# Pulp Replication
Pulp CLI configuration supports defining multiple Pulp instances[0]
An ansible role can easily talk to different servers [1]
[0] https://docs.pulpproject.org/pulp_cli/configuration/#config-profiles
[1] https://github.com/mdellweg/squeezer/tree/replicate_pulp
## Problem Statement
Users have trouble serving the exact same content in multiple data centers (DC) or geographies (Geo).
## The Current Solution
Users setup a Pulp in each DC or Geo and configure them to sync from each other. This takes a lot of work.
## Opportunity
Make configuring one Pulp to "be just like another" easier.
## Terminology
Primary Pulp - The Pulp where content originates from
Replica Pulp - The Pulp that receives it's content from the Primary Pulp
Replica Repo - A Repo on a Replica Pulp that is configured to sync from a Repo on a Primary Pulp
Replica Distribution - A Distribution on Replica Pulp that has the same base_path and Repository pairing as a Distribution on the Primary Pulp
Replica Content Guard - A Content Guard on a Replica Pulp that is configured to guard a Replica Distribution the same way as a Content Guard on the Primary Pulp's Distribution
Background Sync - A on_demand sync followed up by a immediate sync
## Use Cases
As a user I can...
* declare a Replica Repo on a Replica Pulp that also has a remote which will sync from a Primary Pulp
* declare a distribution on a Replica Pulp that matches the repo and base_path of a distribution on a Primary Pulp and any associated content guards
* trigger a background sync on a Replica Pulp Replicate Repo
* configure a periodic task that creates Replicate Repos and Replicate Distributions for all Repositories and Distributions from a Primary Pulp
* configure a priodic task that triggers background syncs every N minutes
## Proposal for CLI
Do the simplest, highest value thing first and deliver that as a fully working thing.
* Create a Replica Repo
* Assumptions
* Each repository has only one distribution associated with it
* CLI command
* pulp file repository replicate --replica-profile <profile name> --name <repository name>
* This command will do:
- Find the repository and associated distribution in the default profile pulp
- Create a remote on the replica pulp pointing to the base_url of the Distribution on the default pulp
- Create a repository on the replica pulp that has the same attributes as the one on the default pulp
- Create a distribution on the replica pulp that matches the distribution on the default pulp
- Sync the repository on the replica pulp
## Proposal for Pulp API
- PulpServer API with full CRUD
- base_url
- username
- password
- api_root
- cert
- key
- verify_ssl
- label_to_replicate
- 'Replicate' action on the PulpServer API will dispatch a Task Group that will do the following:
- If label_to_replicate is specified:
- Search for all distributions with the specified label
- Create a remote, repository, and distribution for each discovered distribution with autopublish enabled
- Sync each repository
- If no label_to_replicate, replicate all distriutions.
## Questions
- What should happen when an upstream distribution is not point to any repository or publication? Syncing would produce a 404.

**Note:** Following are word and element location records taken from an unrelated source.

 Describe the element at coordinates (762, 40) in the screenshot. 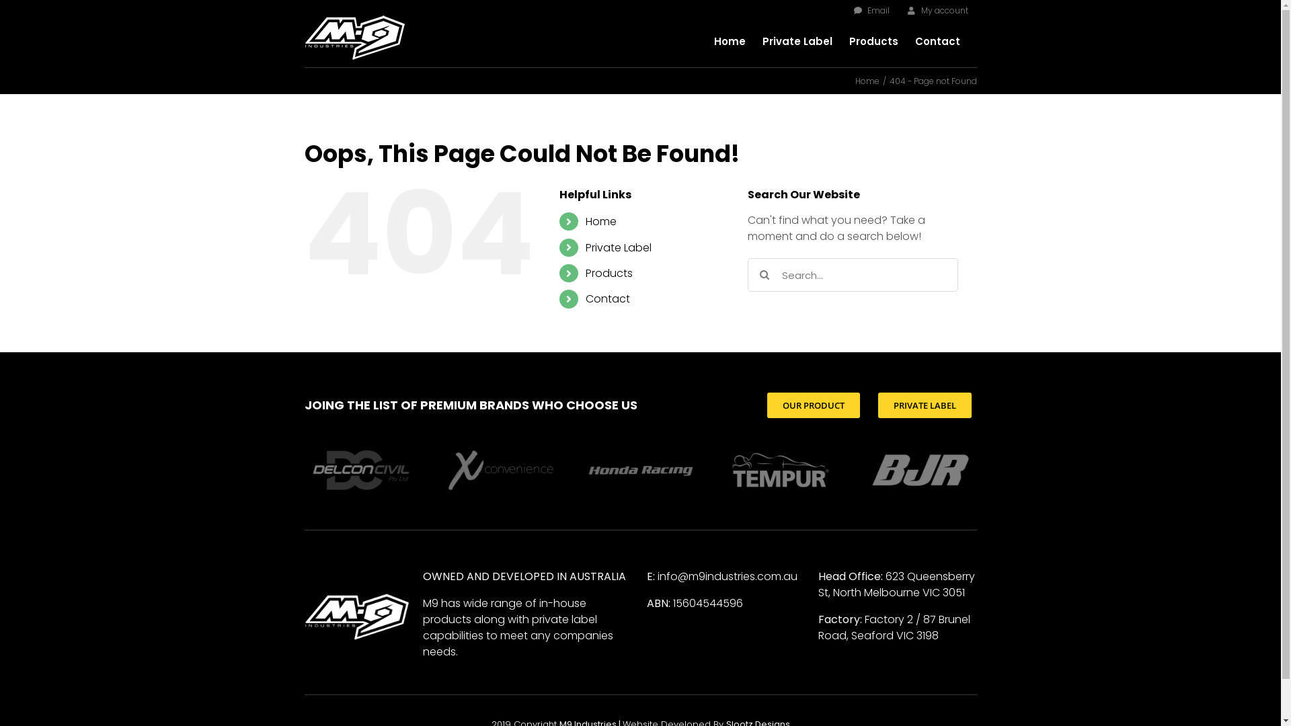

I see `'Private Label'` at that location.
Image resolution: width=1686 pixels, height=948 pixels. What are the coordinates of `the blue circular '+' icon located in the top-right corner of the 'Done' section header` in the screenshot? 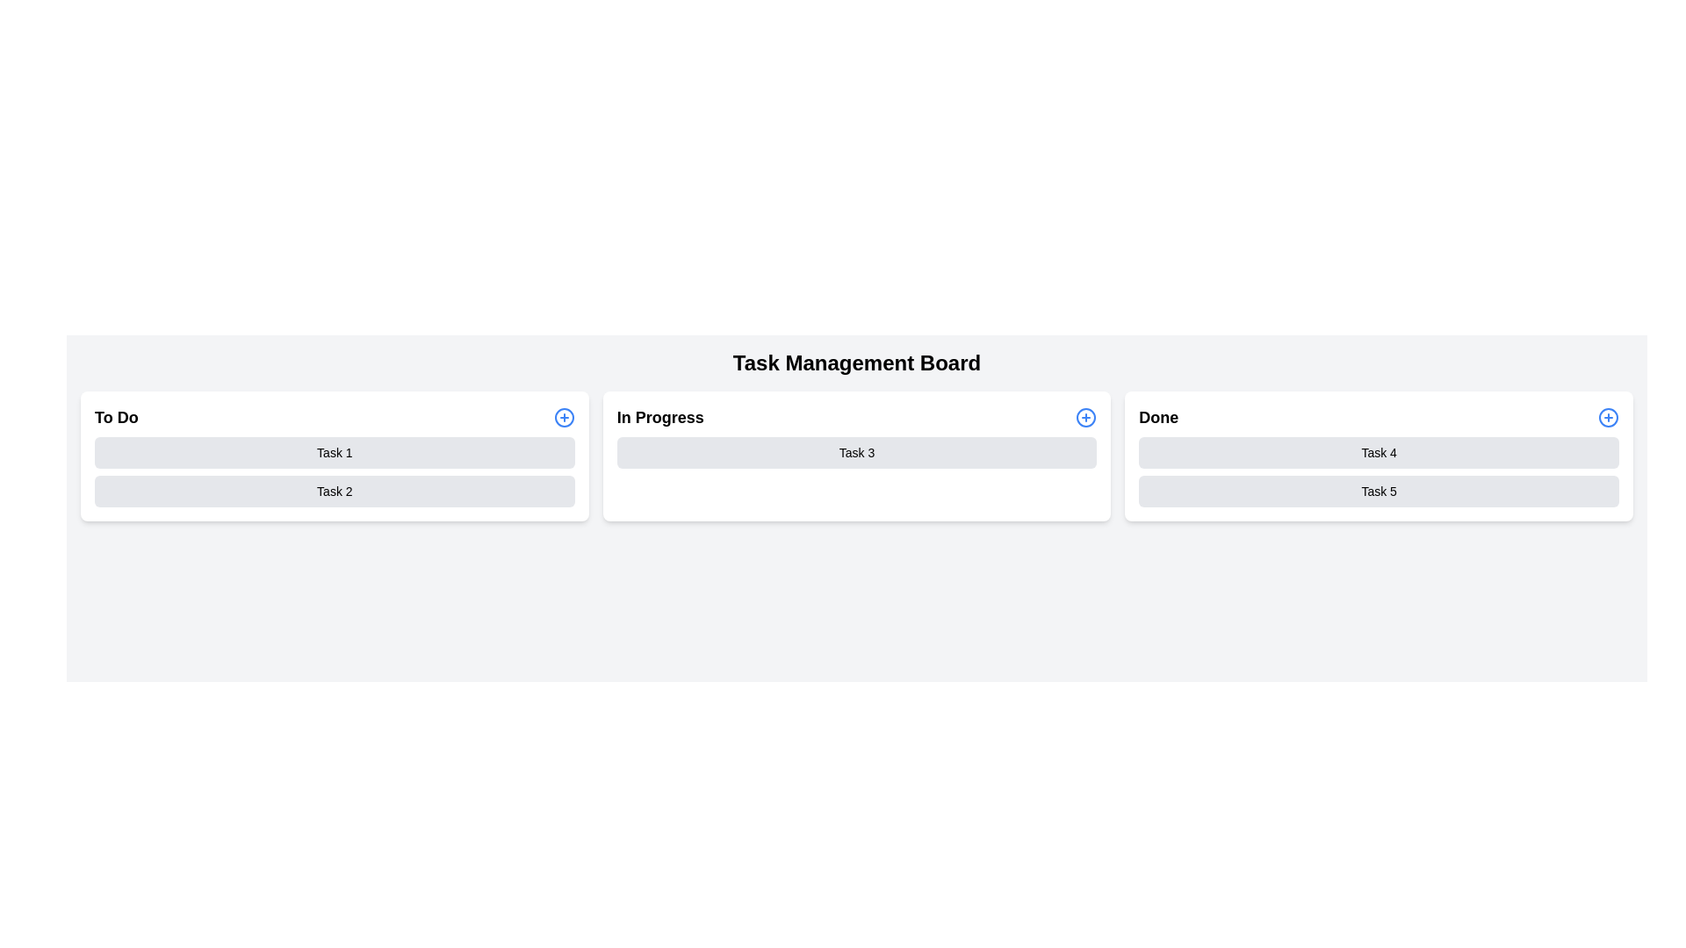 It's located at (1609, 417).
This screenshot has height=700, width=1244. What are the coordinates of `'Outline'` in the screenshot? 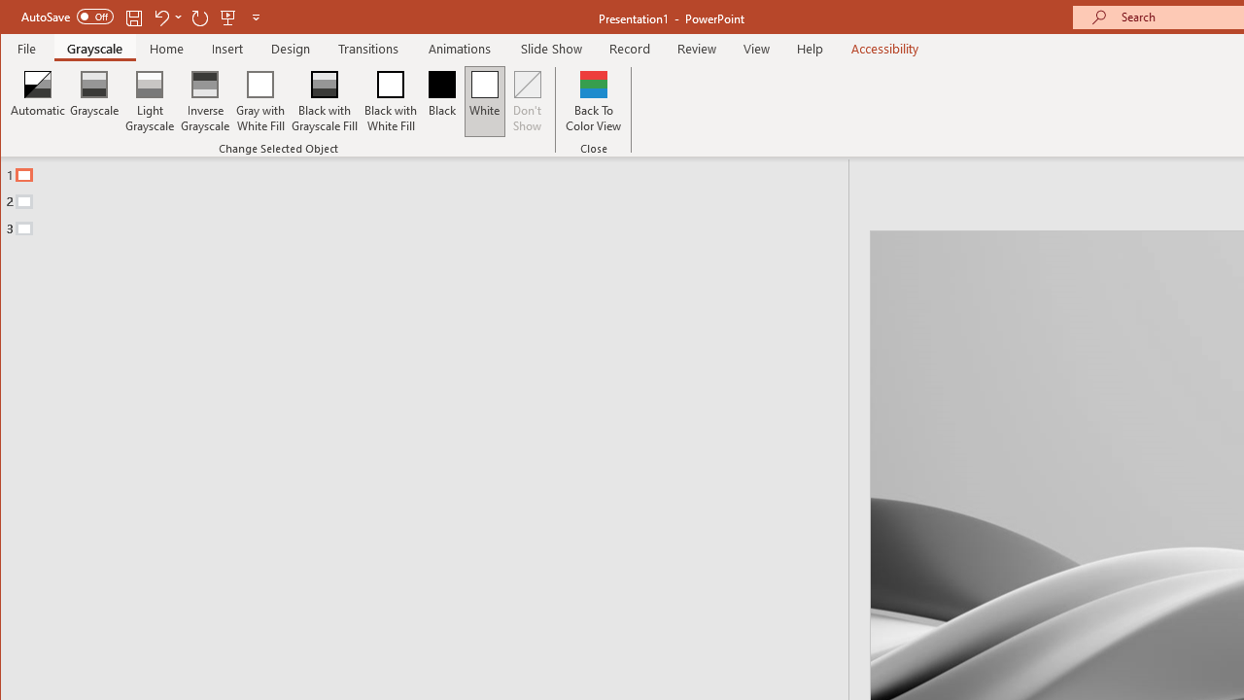 It's located at (432, 197).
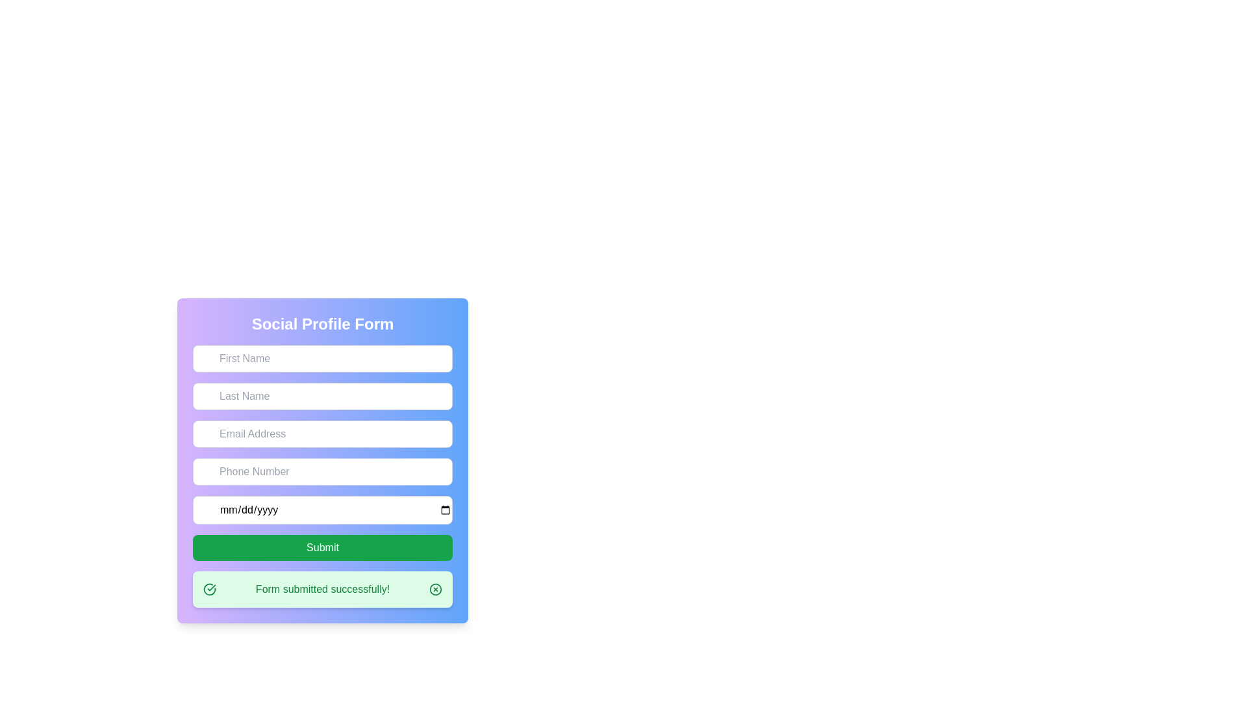 The width and height of the screenshot is (1247, 702). Describe the element at coordinates (209, 589) in the screenshot. I see `the success icon located on the left side of the success message box that confirms 'Form submitted successfully!'` at that location.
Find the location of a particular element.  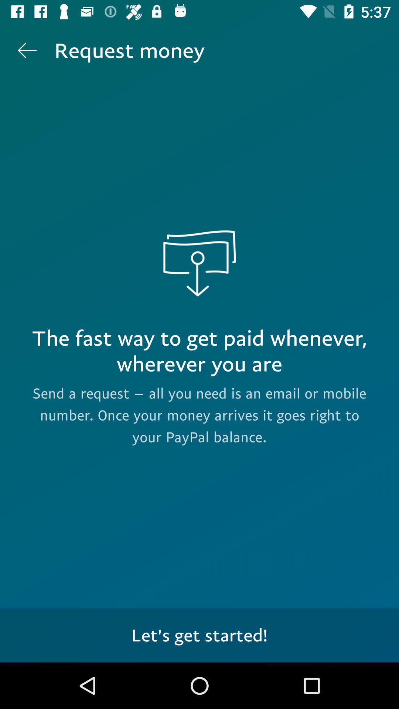

icon to the left of the request money is located at coordinates (27, 50).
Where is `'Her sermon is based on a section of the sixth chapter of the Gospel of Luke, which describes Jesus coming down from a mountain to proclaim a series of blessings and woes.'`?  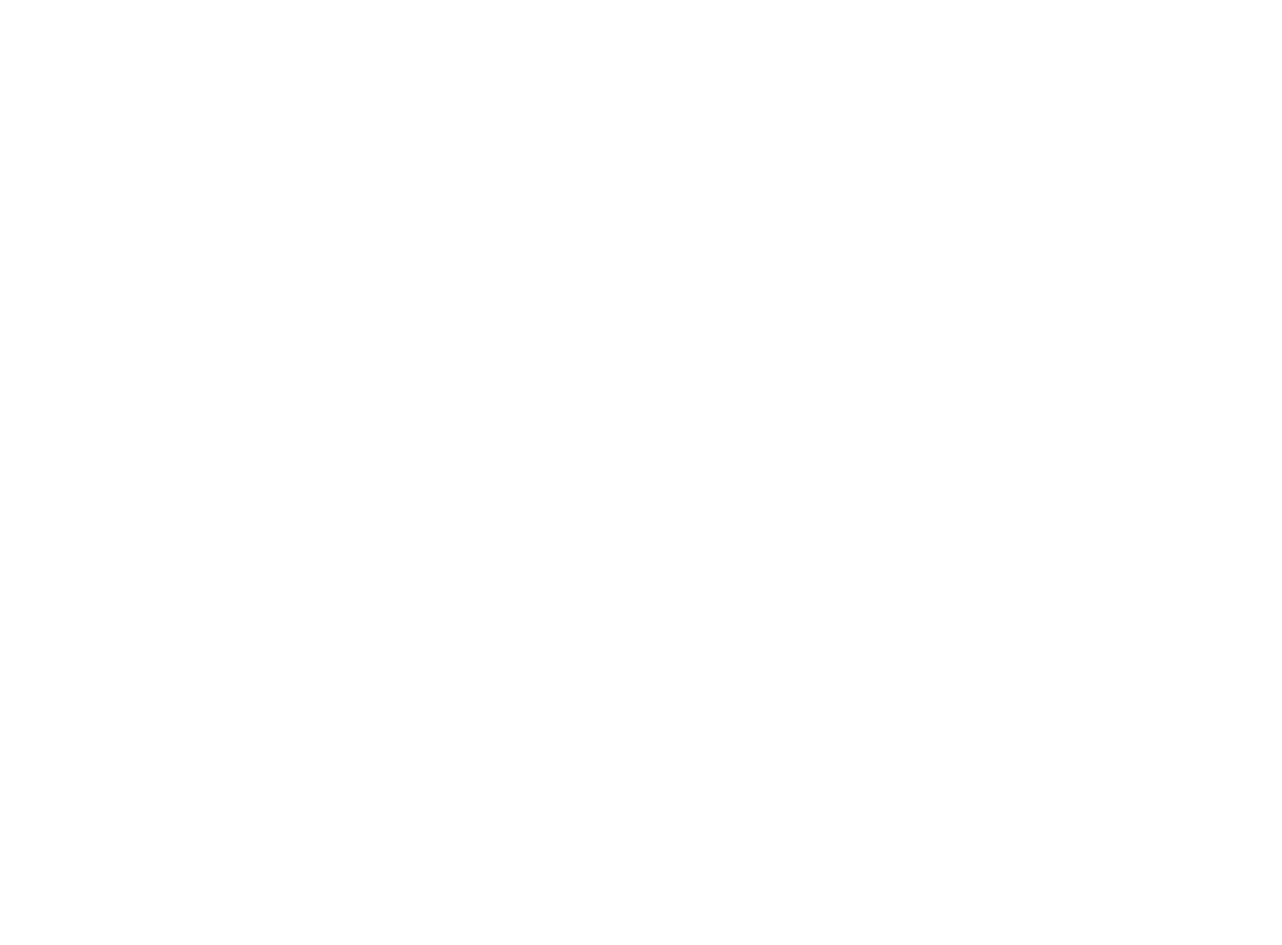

- For RPM repositories, which sync_policy should be used? 'mirror_content_only' or 'mirror_complete'?
## Difference between remotes
RpmRemote
- sles_auth_token
UlnRemote
- uln_server_base_url
AptRemote
- distributions
- components
- architectures
- sync_sources
- sync_udebs
- sync_installer
- gpgkey
- ignore_missing_package_indices
ContainerRemote
- upstream_name
- include_foreign_layers
- include_tags
- exclude_tags
- sigstore
RoleRemote (ansible)
CollectionRemote (ansible)
- requirements_file
- auth_url
- token
- sync_dependencies
- signed_only
GitRemote (ansible)
- metadata_only
- git_ref
## Differences between Repositories
RpmRepository
- metadata_signing_service
- original_checksum_types
- last_sync_details
- retain_package_versions
- autopublish
- metadata_checksum_type
- package_checksum_type
- gpgcheck
- repo_gpgcheck
- sqlite_metadata
FileRepository
- manifest
- autopublish
AptRepository
ContainerRepository
- manifest_signing_service
AnsibleRepository
- last_synced_metadata_time
## Differences in Distributions
ContainerDistribution
- namespace
- private
- description